I suspect like any flute that much of it is very personal what makes a good flute. I'm still trying to figure out what elements I like best. Obviously, I like variety and choice depending on how I feel. Some days I want to play a smaller bore flute for more control. Overall, I have begun to like quenas with a larger notch and bore size for greater expression, bending of notes and sound. My 20mm Un Mundo tunable flute, (the one with the gold ring) has a gorgeous, round, buttery sound. HOwever, it has taken alot of effort and practice to play it in tune but well worth it. The smaller bore quena's are much easier to keep in tune and play high register. The one I have with the smallest holes is the chromatic quena from Angel where the holes are very small so they all fit. The reason I probably haven't resonated with Tyronne Heads quena's because the bore is small, notch is small and finger holes are small so it feels very restricted to me.


Large tone holes do seem to be something the Peruvian players enjoy. I've spoken to a couple street musicians in NYC who want their instrument loud. And the larger tone holes make it easier to play chromatically. However, you don't want the tone holes so big that your fingers fall into the tube and don't cover the holes. Angel takes the time to work every hole. Each hole is slightly recessed for maximum comfort and agility and lacquered. It's attention to these small details that I really enjoy. In addition, they are very artistic and appealing to the eye.

I think ones preference will also depend on the type of music one wants to play. The Andean flute is indeed a native flute connected to the great Inca Empire with very similar ceremonial traditions as the Northern Plains Native Americans. They origianlly used a Condor bone flute. In the 60's, Andean music began being a fusion music with rock and latin elements. So they probably wanted loud instruments over subtlety. And the one thing you find in latin american and caribbean cultures is a penchant for playing everything in the high register. The cuban flute players are always playing in 2nd and 3rd octave and they have to be heard over the percussion.

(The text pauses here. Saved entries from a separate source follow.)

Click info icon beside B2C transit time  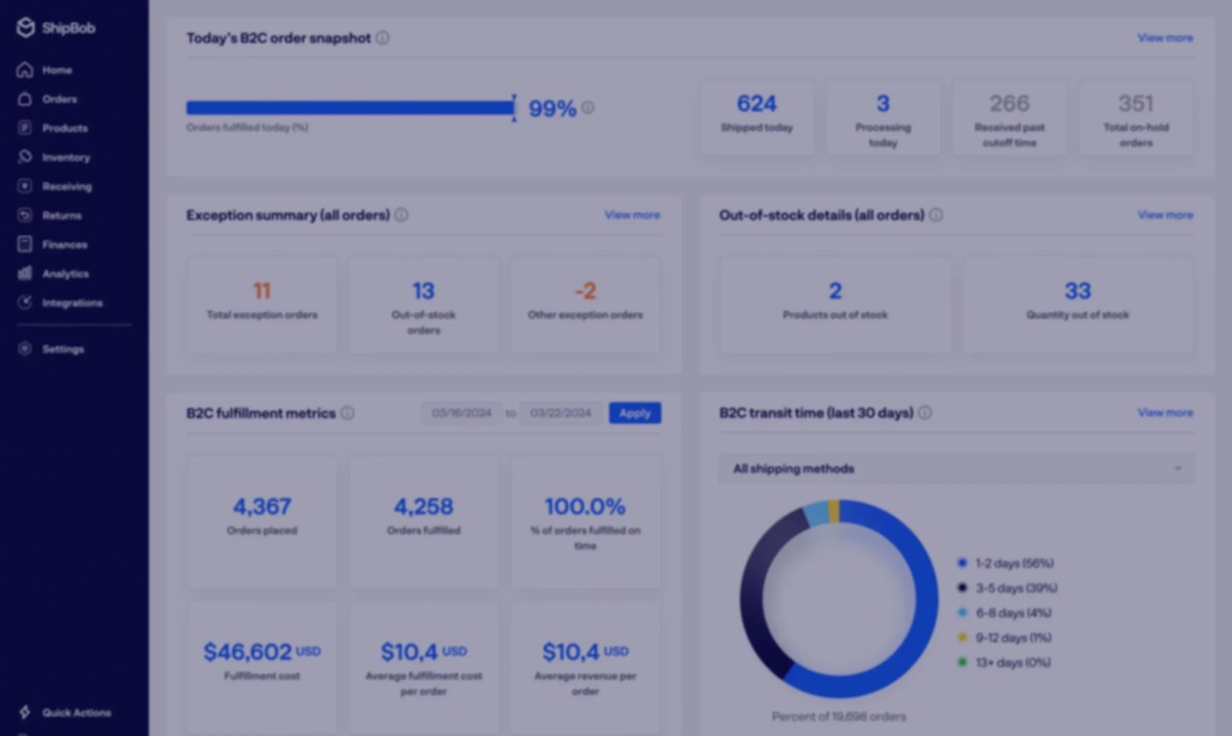[x=925, y=412]
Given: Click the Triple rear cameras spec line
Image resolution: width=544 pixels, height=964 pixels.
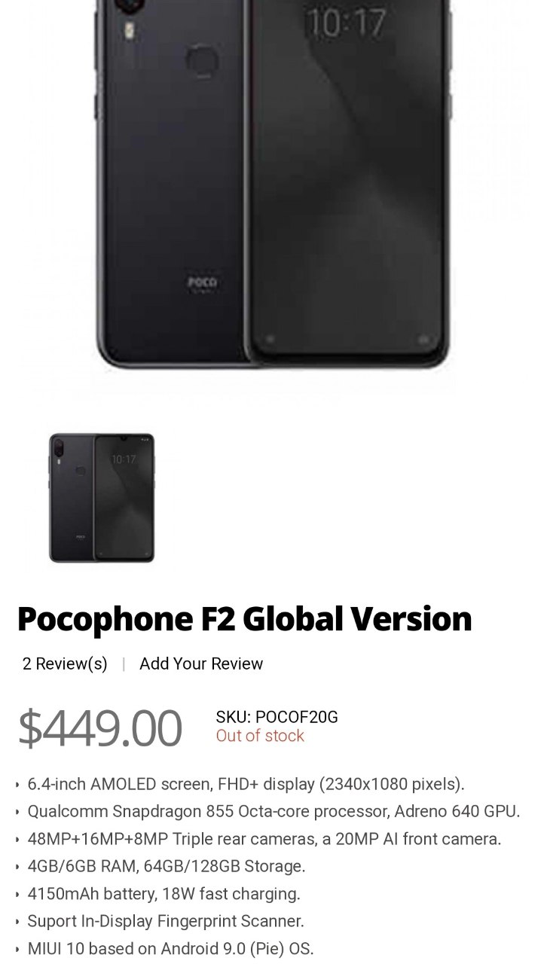Looking at the screenshot, I should pyautogui.click(x=264, y=839).
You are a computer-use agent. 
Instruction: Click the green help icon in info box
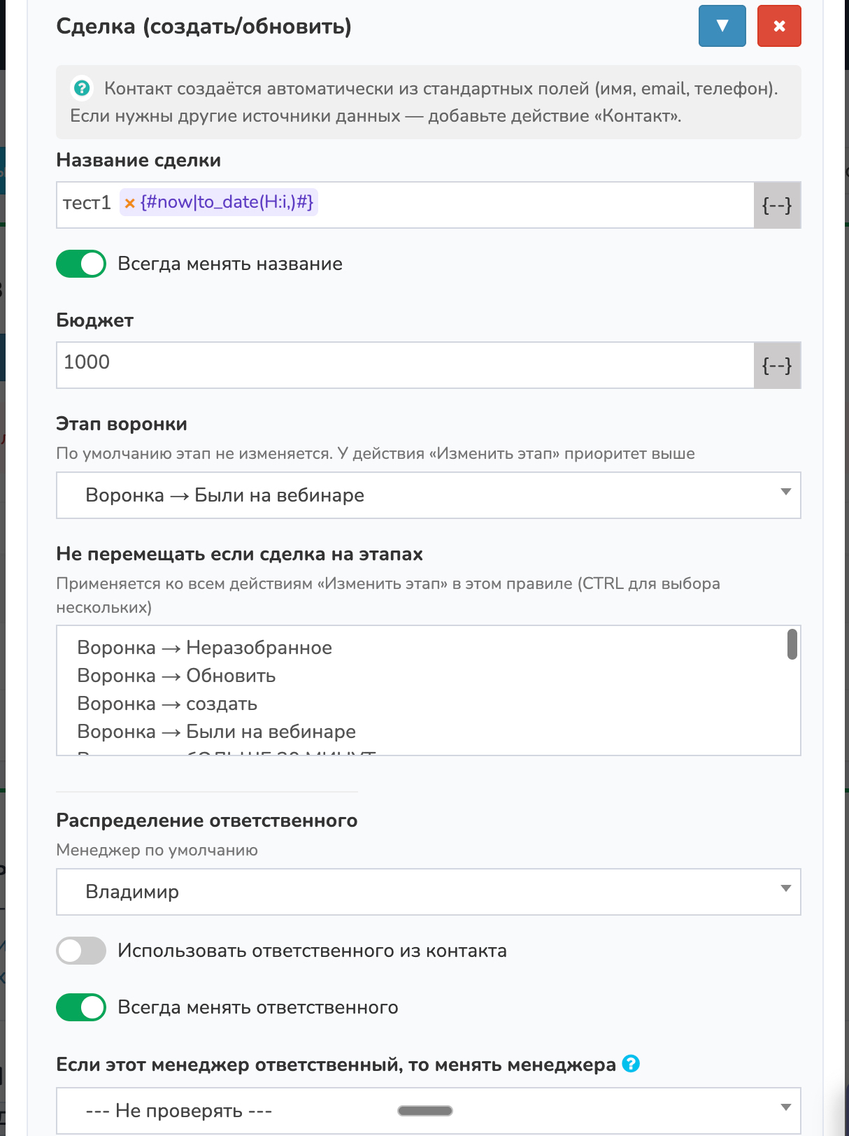point(82,88)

Checho's instruments feature big tone holes, big bore and very thick bamboo. Despite those factors, he has no trouble playing in the upper register and even with a microphone he has to play over a large drummer, horn section, and rhythm section.
http://www.youtube.com/watch?v=ZNTYBBrLPLA...;feature=relmfu This is one native instrument where there is no escaping practice, embochure development, diligence and patience. And LOTS OF IT!!!

There is also no reason you can't play Xiao music with a quena/quenacho. My un mondu D quenacho is perfect for it with a slight bit more breath tone than you get from a Xiao.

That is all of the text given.